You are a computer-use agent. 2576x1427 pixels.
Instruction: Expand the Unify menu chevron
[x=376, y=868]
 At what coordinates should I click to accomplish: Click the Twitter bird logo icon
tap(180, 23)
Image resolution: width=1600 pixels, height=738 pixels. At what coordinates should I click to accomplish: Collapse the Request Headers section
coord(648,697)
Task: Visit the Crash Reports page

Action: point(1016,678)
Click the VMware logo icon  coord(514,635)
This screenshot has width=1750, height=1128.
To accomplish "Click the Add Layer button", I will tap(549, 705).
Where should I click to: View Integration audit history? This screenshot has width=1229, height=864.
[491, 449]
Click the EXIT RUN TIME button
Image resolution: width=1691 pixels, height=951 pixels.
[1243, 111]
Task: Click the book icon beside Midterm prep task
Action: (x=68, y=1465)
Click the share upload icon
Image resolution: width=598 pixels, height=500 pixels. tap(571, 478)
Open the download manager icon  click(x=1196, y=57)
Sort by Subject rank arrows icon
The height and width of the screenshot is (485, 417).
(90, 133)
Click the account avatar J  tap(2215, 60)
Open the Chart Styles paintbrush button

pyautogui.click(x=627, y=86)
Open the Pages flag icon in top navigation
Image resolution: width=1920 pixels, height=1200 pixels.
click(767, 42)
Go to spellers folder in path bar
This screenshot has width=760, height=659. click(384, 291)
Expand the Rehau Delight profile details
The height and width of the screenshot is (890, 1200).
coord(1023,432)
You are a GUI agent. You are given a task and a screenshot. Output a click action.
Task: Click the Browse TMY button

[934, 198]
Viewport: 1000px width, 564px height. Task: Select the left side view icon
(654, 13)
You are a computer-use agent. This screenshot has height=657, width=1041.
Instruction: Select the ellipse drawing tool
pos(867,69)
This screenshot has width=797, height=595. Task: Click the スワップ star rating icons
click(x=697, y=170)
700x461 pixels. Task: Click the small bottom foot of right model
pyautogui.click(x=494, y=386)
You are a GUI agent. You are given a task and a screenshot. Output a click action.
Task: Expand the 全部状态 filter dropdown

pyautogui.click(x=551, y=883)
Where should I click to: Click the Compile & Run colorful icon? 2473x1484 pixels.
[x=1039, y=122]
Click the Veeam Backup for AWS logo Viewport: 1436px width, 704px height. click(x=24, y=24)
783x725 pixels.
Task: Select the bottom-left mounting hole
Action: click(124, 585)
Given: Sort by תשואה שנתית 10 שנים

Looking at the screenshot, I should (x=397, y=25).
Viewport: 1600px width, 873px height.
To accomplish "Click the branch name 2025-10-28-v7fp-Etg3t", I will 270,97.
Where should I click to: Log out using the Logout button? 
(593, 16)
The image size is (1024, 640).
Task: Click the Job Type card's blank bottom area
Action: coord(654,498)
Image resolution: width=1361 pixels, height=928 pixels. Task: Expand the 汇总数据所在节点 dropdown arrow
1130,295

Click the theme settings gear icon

[EXERCISE DESCRIPTION]: Copy out everything in the listing from the line containing "Open the Pages flag icon in top navigation" down to the line containing "click(x=697, y=170)", both of those lines included, word for word.

[THE RESULT]:
Open the Pages flag icon in top navigation
Image resolution: width=1920 pixels, height=1200 pixels.
click(767, 42)
Go to spellers folder in path bar
This screenshot has width=760, height=659. click(384, 291)
Expand the Rehau Delight profile details
The height and width of the screenshot is (890, 1200).
coord(1023,432)
You are a GUI agent. You are given a task and a screenshot. Output a click action.
Task: Click the Browse TMY button

[934, 198]
Viewport: 1000px width, 564px height. Task: Select the left side view icon
(654, 13)
You are a computer-use agent. This screenshot has height=657, width=1041.
Instruction: Select the ellipse drawing tool
pos(867,69)
This screenshot has width=797, height=595. Task: Click the スワップ star rating icons
click(x=697, y=170)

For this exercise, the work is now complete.